**Exercise objective**
Could you revise the records below so that every "GUI agent" becomes "screen assistant" and nothing else changes?

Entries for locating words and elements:
• • • •
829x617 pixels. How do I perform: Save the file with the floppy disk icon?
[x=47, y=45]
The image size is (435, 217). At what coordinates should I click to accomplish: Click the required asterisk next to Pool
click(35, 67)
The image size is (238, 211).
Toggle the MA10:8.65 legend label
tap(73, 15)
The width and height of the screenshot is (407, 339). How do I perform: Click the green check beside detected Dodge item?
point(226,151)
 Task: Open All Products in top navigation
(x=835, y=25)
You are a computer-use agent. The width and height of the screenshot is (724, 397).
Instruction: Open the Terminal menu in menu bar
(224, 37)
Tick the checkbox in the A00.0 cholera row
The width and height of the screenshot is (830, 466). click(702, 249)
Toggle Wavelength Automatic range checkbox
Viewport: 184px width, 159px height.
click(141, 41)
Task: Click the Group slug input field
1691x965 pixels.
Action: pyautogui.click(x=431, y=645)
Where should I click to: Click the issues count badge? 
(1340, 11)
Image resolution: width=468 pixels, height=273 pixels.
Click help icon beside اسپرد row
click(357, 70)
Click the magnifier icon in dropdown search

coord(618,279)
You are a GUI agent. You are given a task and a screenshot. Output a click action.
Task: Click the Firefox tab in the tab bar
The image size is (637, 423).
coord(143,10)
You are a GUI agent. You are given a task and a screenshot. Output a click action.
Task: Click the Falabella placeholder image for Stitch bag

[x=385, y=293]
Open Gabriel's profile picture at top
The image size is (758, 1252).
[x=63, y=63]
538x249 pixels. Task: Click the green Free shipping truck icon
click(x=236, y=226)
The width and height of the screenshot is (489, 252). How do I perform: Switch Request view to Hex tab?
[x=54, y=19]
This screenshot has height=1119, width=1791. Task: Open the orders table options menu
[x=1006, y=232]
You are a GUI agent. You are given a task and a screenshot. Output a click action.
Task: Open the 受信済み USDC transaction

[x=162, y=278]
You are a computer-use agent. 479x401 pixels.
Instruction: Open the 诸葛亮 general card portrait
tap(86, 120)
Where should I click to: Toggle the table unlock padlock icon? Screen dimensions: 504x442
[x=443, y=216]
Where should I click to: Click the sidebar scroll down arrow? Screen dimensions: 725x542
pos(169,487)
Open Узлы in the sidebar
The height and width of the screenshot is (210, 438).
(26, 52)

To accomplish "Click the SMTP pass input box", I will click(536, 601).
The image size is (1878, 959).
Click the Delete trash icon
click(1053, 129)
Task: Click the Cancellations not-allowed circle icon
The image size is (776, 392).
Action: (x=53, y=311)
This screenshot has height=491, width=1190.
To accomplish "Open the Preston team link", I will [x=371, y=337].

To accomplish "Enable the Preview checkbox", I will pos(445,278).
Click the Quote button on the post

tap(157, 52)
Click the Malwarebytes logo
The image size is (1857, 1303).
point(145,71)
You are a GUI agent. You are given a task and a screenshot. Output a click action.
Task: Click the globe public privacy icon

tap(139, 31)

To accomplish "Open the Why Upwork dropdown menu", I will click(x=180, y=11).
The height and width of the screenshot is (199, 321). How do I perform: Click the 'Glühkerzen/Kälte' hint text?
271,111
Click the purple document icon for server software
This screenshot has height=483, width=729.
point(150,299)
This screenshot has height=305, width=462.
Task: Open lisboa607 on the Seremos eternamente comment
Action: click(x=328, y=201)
• • • •
**The reply**
829x617 pixels. How do I perform: Save the file with the floppy disk icon?
[x=47, y=45]
The image size is (435, 217). At what coordinates should I click to accomplish: Click the required asterisk next to Pool
click(35, 67)
The image size is (238, 211).
Toggle the MA10:8.65 legend label
tap(73, 15)
The width and height of the screenshot is (407, 339). How do I perform: Click the green check beside detected Dodge item?
point(226,151)
 Task: Open All Products in top navigation
(x=835, y=25)
You are a computer-use agent. The width and height of the screenshot is (724, 397).
Instruction: Open the Terminal menu in menu bar
(224, 37)
Tick the checkbox in the A00.0 cholera row
The width and height of the screenshot is (830, 466). click(702, 249)
Toggle Wavelength Automatic range checkbox
Viewport: 184px width, 159px height.
click(141, 41)
Task: Click the Group slug input field
1691x965 pixels.
Action: pyautogui.click(x=431, y=645)
Where should I click to: Click the issues count badge? 
(1340, 11)
Image resolution: width=468 pixels, height=273 pixels.
Click help icon beside اسپرد row
click(357, 70)
Click the magnifier icon in dropdown search

coord(618,279)
You are a screen assistant. You are given a task and a screenshot. Output a click action.
Task: Click the Firefox tab in the tab bar
The image size is (637, 423).
coord(143,10)
You are a screen assistant. You are given a task and a screenshot. Output a click action.
Task: Click the Falabella placeholder image for Stitch bag

[x=385, y=293]
Open Gabriel's profile picture at top
The image size is (758, 1252).
[x=63, y=63]
538x249 pixels. Task: Click the green Free shipping truck icon
click(x=236, y=226)
The width and height of the screenshot is (489, 252). How do I perform: Switch Request view to Hex tab?
[x=54, y=19]
This screenshot has height=1119, width=1791. Task: Open the orders table options menu
[x=1006, y=232]
You are a screen assistant. You are given a task and a screenshot. Output a click action.
Task: Open the 受信済み USDC transaction

[x=162, y=278]
You are a computer-use agent. 479x401 pixels.
Instruction: Open the 诸葛亮 general card portrait
tap(86, 120)
Where should I click to: Toggle the table unlock padlock icon? Screen dimensions: 504x442
[x=443, y=216]
Where should I click to: Click the sidebar scroll down arrow? Screen dimensions: 725x542
pos(169,487)
Open Узлы in the sidebar
The height and width of the screenshot is (210, 438).
(26, 52)

To accomplish "Click the SMTP pass input box", I will click(536, 601).
The image size is (1878, 959).
Click the Delete trash icon
click(1053, 129)
Task: Click the Cancellations not-allowed circle icon
The image size is (776, 392).
Action: (x=53, y=311)
This screenshot has height=491, width=1190.
To accomplish "Open the Preston team link", I will [x=371, y=337].

To accomplish "Enable the Preview checkbox", I will pos(445,278).
Click the Quote button on the post

tap(157, 52)
Click the Malwarebytes logo
The image size is (1857, 1303).
point(145,71)
You are a screen assistant. You are given a task and a screenshot. Output a click action.
Task: Click the globe public privacy icon

tap(139, 31)

To accomplish "Open the Why Upwork dropdown menu", I will click(x=180, y=11).
The height and width of the screenshot is (199, 321). How do I perform: Click the 'Glühkerzen/Kälte' hint text?
271,111
Click the purple document icon for server software
This screenshot has height=483, width=729.
point(150,299)
This screenshot has height=305, width=462.
Task: Open lisboa607 on the Seremos eternamente comment
Action: click(x=328, y=201)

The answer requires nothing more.